The final standings for the league stages of the Indian Premier League this year indicate just how close it really was. Yes, Sun Risers Hyderabad almost doubled Delhi Daredevil’s point tally with eighteen points to the latter’s ten, but closer inspection displays the intrinsic competitiveness of this year’s tournament. Hyderabad, who topped the table, finished with a net run rate of 0.28, which means that in terms of runs, they scored less than six runs more than their opposition each game. Obviously, this number is brought down by losses, but table-toppers in previous years have outstripped the rest of the pack by incredible, superfluous margins. Delhi had a net run rate of -0.22, which means that producing about four runs less than their opponents per innings on average was enough for them to finish last.
The eight top runscorers for the season came from seven different teams. Royal Challengers Bangalore, who were widely criticized for their weak bowling, still had Umesh Yadav, the fourth highest wicket-taker in the tournament. Andrew Tye, the top bowler in the tournament by some distance with 24 wickets, failed to drag the King XI Punjab out of a miserable seventh place finish.

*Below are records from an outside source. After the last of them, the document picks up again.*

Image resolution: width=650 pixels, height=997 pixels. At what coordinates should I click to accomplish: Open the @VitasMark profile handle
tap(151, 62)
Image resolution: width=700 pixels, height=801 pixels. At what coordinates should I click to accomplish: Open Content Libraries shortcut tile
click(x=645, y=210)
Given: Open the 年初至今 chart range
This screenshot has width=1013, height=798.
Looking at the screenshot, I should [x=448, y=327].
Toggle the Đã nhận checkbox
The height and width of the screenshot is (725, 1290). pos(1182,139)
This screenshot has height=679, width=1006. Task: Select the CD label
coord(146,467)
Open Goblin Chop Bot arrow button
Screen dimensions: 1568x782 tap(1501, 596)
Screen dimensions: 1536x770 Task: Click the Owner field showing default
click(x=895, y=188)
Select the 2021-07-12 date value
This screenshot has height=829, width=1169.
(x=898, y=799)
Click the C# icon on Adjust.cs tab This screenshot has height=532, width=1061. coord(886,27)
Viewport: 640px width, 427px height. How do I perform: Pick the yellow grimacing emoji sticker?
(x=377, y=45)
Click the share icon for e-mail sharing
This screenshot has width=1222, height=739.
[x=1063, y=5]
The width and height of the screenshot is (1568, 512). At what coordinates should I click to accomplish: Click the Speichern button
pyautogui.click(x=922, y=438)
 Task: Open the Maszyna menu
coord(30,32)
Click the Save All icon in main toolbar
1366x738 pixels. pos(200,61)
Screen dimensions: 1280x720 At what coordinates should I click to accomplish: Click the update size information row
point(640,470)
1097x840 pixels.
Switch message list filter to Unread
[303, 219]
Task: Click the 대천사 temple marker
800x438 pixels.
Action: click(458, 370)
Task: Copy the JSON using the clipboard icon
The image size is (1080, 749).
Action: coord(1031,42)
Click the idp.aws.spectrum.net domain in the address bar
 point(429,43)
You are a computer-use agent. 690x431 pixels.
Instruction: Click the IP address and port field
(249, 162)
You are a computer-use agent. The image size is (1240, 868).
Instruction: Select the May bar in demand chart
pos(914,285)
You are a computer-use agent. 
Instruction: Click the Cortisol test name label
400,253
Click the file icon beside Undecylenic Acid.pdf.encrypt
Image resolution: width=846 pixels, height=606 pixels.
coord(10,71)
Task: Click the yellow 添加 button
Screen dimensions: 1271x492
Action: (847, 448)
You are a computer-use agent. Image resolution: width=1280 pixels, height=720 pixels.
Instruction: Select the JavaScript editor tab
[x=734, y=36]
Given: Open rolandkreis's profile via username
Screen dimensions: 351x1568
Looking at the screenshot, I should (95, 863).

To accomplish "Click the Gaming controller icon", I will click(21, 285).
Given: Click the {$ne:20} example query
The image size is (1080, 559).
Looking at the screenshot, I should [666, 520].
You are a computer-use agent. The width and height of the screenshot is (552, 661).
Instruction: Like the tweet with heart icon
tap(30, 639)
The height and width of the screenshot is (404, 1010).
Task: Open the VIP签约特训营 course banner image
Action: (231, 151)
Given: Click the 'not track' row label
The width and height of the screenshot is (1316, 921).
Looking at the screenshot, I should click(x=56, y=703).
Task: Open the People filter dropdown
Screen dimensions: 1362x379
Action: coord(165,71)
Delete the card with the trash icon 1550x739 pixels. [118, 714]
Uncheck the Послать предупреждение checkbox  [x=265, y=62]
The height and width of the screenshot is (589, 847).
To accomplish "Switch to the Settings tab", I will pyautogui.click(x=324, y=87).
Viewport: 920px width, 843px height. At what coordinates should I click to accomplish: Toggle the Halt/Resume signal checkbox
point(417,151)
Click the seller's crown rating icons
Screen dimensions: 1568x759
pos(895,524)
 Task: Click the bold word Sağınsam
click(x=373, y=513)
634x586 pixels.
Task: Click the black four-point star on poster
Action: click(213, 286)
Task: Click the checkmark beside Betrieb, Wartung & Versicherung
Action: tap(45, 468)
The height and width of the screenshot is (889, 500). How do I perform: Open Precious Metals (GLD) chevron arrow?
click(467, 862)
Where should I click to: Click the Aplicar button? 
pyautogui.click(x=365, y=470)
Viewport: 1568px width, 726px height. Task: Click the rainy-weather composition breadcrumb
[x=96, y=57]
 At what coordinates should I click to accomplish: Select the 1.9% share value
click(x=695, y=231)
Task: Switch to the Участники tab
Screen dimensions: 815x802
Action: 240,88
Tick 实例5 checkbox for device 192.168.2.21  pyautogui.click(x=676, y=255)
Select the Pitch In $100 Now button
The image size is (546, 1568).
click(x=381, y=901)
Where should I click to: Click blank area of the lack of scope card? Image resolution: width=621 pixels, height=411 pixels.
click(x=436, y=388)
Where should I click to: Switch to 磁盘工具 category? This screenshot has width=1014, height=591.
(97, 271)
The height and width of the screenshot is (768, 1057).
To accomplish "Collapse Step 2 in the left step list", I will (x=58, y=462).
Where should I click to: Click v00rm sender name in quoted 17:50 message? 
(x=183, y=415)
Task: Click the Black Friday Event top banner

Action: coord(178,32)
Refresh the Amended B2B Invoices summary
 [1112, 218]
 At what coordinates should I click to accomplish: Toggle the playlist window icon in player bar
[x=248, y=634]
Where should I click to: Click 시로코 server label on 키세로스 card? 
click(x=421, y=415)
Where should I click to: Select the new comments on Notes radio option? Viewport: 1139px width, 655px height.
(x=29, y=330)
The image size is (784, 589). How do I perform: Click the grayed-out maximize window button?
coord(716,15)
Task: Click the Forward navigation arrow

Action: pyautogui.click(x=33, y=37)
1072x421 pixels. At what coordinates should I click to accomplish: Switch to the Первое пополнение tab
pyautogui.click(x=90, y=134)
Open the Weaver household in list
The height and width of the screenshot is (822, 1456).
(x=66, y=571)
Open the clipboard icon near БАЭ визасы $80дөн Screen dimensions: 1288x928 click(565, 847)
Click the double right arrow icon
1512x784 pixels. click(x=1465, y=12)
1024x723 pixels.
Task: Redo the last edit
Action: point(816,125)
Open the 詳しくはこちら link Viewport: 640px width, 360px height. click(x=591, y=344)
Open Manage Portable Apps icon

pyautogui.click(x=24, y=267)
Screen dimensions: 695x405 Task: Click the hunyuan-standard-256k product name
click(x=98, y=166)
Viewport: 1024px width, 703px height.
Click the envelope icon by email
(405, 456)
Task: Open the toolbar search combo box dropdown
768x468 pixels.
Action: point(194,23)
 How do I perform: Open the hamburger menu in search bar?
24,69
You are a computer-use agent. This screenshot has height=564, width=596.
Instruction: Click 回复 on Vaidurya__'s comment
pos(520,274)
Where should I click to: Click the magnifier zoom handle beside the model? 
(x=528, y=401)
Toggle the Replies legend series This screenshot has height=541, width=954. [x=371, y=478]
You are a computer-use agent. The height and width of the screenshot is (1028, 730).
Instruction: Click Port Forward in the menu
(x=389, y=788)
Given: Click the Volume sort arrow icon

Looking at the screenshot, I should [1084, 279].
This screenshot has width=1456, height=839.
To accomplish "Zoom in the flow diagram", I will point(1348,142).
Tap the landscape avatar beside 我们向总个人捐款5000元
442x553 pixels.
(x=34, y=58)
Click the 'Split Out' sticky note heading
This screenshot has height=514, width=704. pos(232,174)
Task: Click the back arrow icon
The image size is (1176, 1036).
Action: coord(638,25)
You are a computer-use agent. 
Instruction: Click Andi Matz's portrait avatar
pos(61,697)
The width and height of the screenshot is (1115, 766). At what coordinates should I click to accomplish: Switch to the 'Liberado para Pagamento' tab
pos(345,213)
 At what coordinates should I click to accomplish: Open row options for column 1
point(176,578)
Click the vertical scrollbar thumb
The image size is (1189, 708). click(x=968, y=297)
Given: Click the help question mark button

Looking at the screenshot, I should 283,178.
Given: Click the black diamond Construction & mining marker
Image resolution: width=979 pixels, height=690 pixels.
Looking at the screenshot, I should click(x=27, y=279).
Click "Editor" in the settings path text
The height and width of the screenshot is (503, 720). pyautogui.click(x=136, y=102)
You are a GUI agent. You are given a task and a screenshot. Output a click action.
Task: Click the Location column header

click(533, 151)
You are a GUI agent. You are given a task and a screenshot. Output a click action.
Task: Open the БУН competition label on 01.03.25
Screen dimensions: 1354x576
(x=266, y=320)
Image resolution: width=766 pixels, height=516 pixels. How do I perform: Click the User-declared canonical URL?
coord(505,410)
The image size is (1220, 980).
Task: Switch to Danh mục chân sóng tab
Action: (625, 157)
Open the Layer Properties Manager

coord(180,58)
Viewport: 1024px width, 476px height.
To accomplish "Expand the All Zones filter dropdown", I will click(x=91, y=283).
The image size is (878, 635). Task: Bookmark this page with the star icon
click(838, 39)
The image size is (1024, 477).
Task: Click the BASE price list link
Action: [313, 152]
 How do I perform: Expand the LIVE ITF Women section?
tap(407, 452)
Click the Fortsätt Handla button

After the first few rounds of matches, the ordinary IPL season tends to fall into a rather predictable trend, where there are distinct outliers in terms of high and low performance, with only a couple of teams straddling the line between qualification and getting knocked out in the league stages. This year, every team apart from the stoic Chennai Super Kings experienced immensely vacillating fortunes. Punjab led the table with brilliant performances from key players, but suddenly, in the second half of the season, couldn’t get points on the board anymore. Mumbai overcame their usual early-season jitters with a supreme upswing, only to fall short in a deciding match against Delhi, who had nothing to gain after already cementing their last-place finish. And, most curiously, Rajasthan Royals, unfancied as ever, managed to sneak in victories here and there and profit from an unlikely sequence of events to end up with a playoff berth that even they could not have anticipated at the half-way stage.
As a self-admitted Test match snob, what I enjoy most about the long form of the game is the constantly changing fortunes of the match, and how dense and complex the narrative can become. A single game may struggle to do that in the IPL, but, over the season, I have seen enough theatre and entertainment that I might have even enjoyed it if they hadn’t had Sanjay Manjrekar dressed up like a travelling circus performer at every game I watched.